Ceradyne (CRDN) is a manufacturer of advanced ceramic products. One of its major products is ceramic body armor of which the US government has been a major customer.
This company has undergone some amazing revenue growth. In the period 1998 to 2002, the company had compounded annual growth rates [CAGR] for revenues of 24% and during 2003 to 2007 the CAGR for revenues was 65%! This is impressive growth. One major factor for this revenue growth has been the equipping of troops in Iraq using Ceradyne's ceramic body armor.

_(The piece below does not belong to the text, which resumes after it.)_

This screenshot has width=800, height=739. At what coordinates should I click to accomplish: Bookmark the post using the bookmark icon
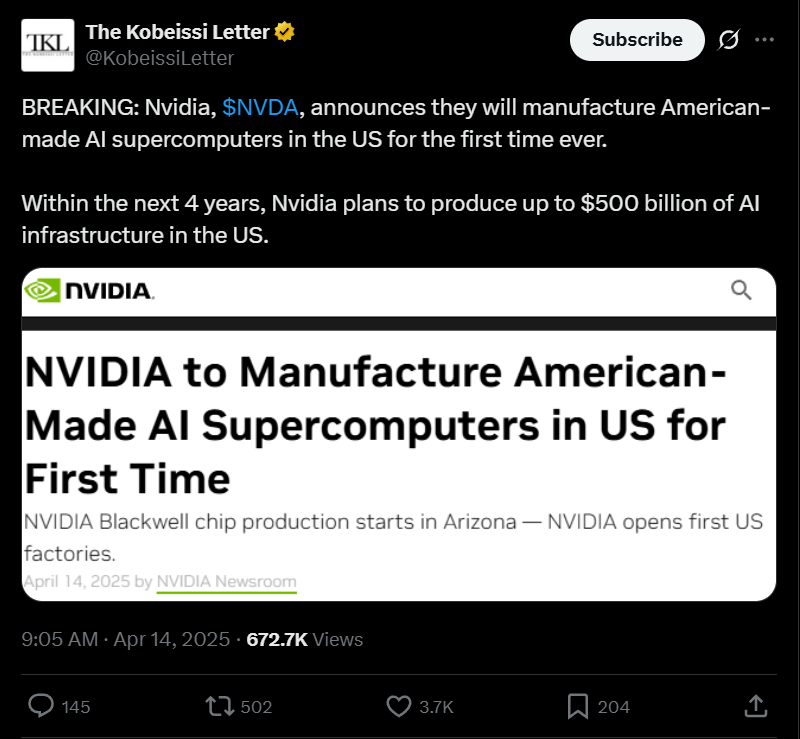pyautogui.click(x=578, y=707)

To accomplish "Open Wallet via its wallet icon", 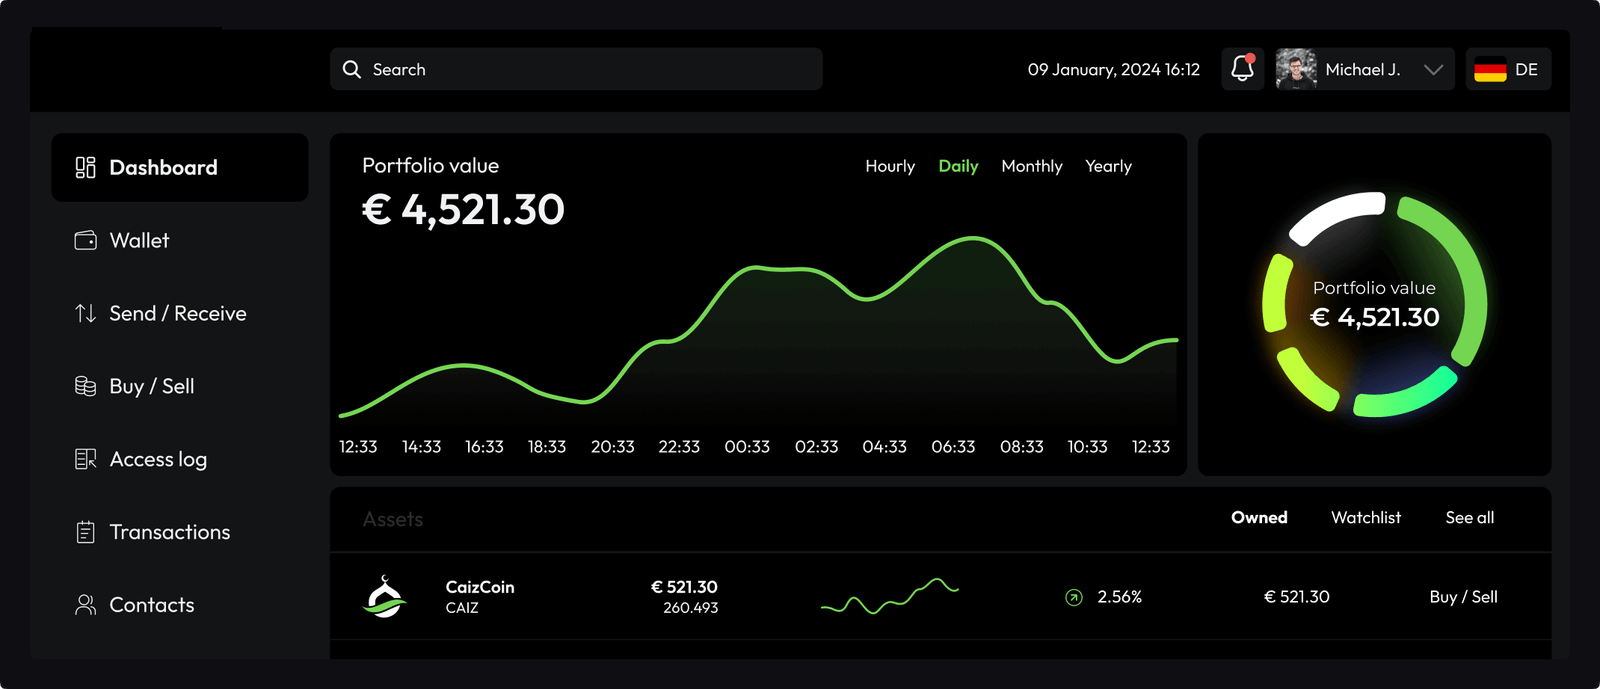I will 86,240.
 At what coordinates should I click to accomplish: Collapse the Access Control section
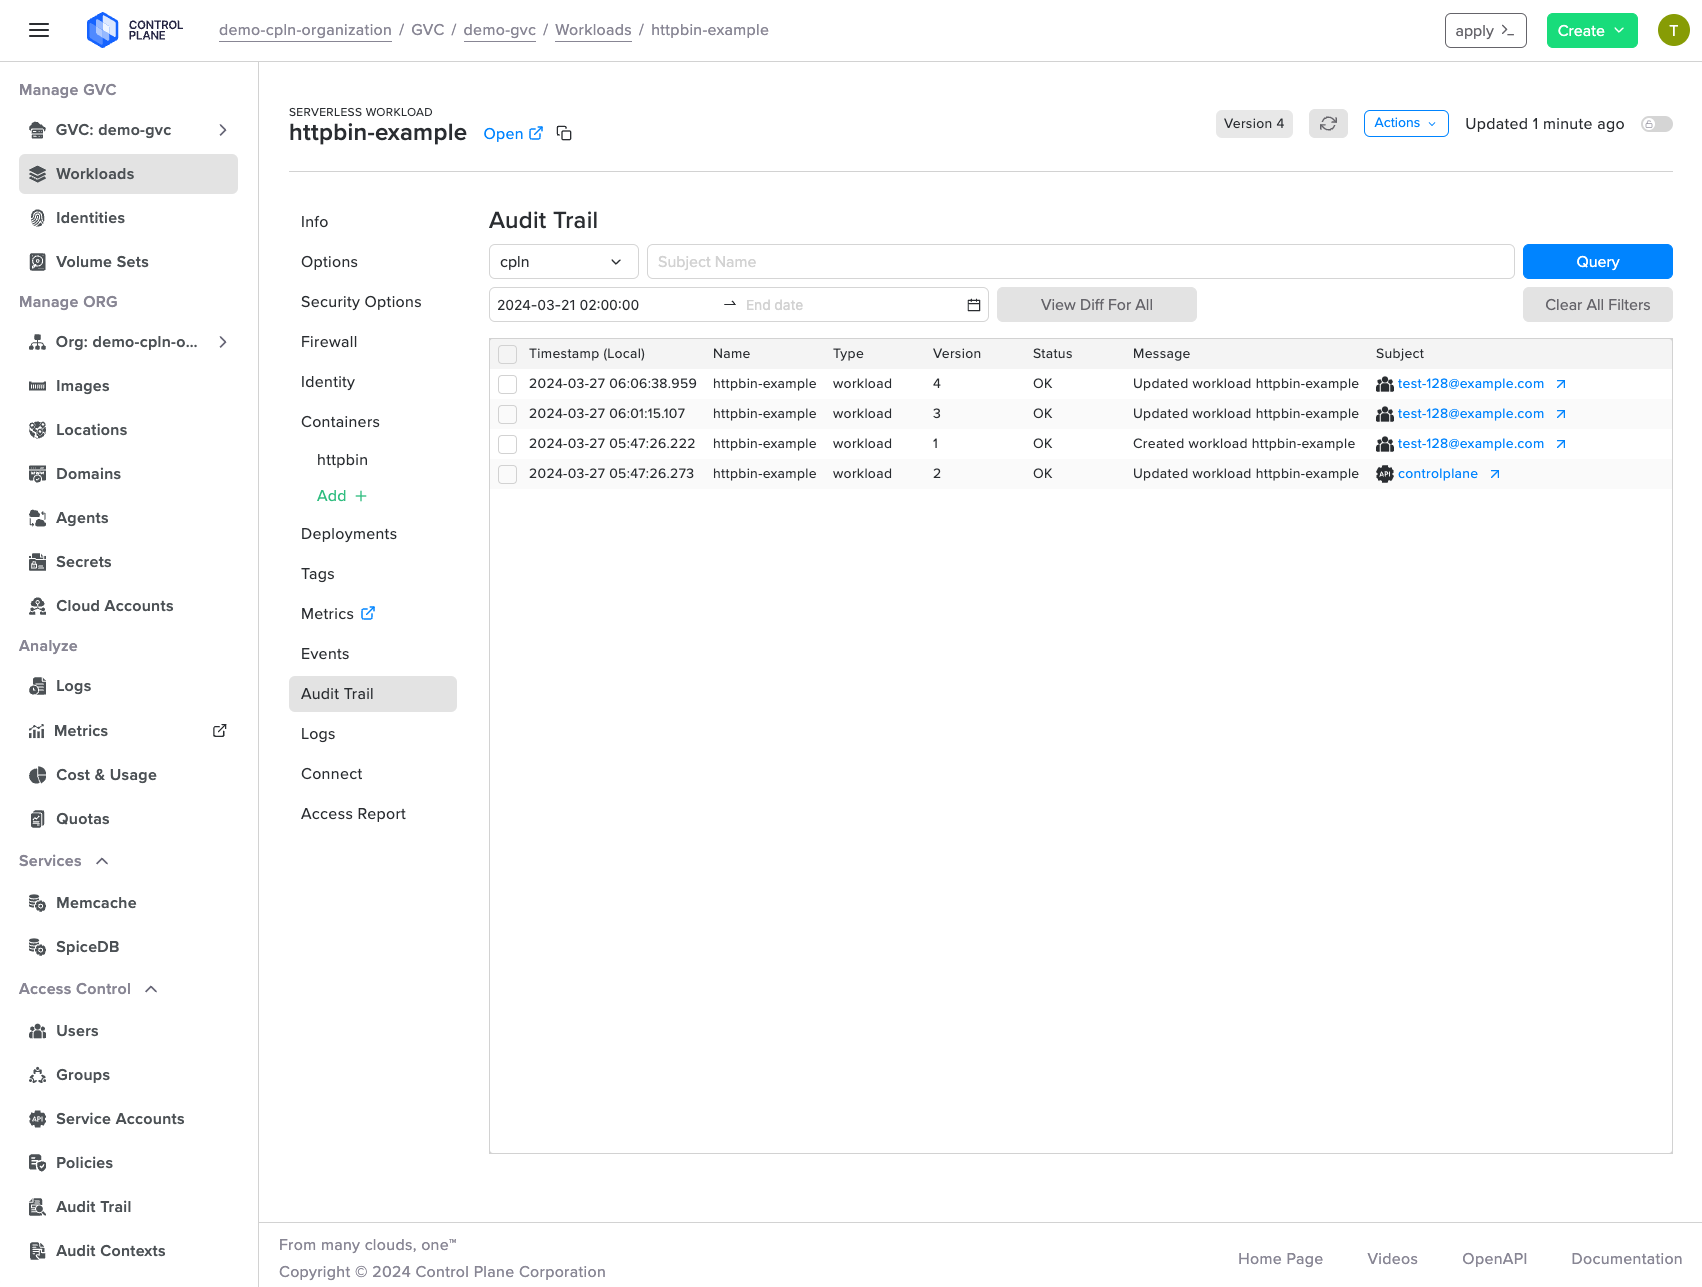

In addition to achieving this tremendous revenue growth, management has successfully improved both gross and operating margins. Gross margins averaged 23% during 1998-2002 and 35% from 2003-2007. These margins were not lost down the income statement as operating margins improved from an average of 6% in 1998-2002, to 25% in 2003-2007. This is a great combination, massively increasing revenues and improving gross and operating margins.
One of the major risks with Ceradyne's business model is that it is highly dependent on US government defense budgets. One of the risks mentioned by Ceradyne's management is that US government contracts can be terminated abruptly and for the most part without penalty. This could be a major problem for Ceradyne as revenues from defense related products account for 74% of its total revenues. Defense priorities and budgets change and there is no guarantee that the successes of the past will continue. Your business risks are much higher if you highly depend on one major customer versus having many different customers.
Ceradyne's management recognizes the need to expand revenues from outside the defense sector and are working towards that goal. At this point, since it is too soon to tell how successful management will be in diversifying their sources of revenues, I would classify Ceradyne as having a risky business model.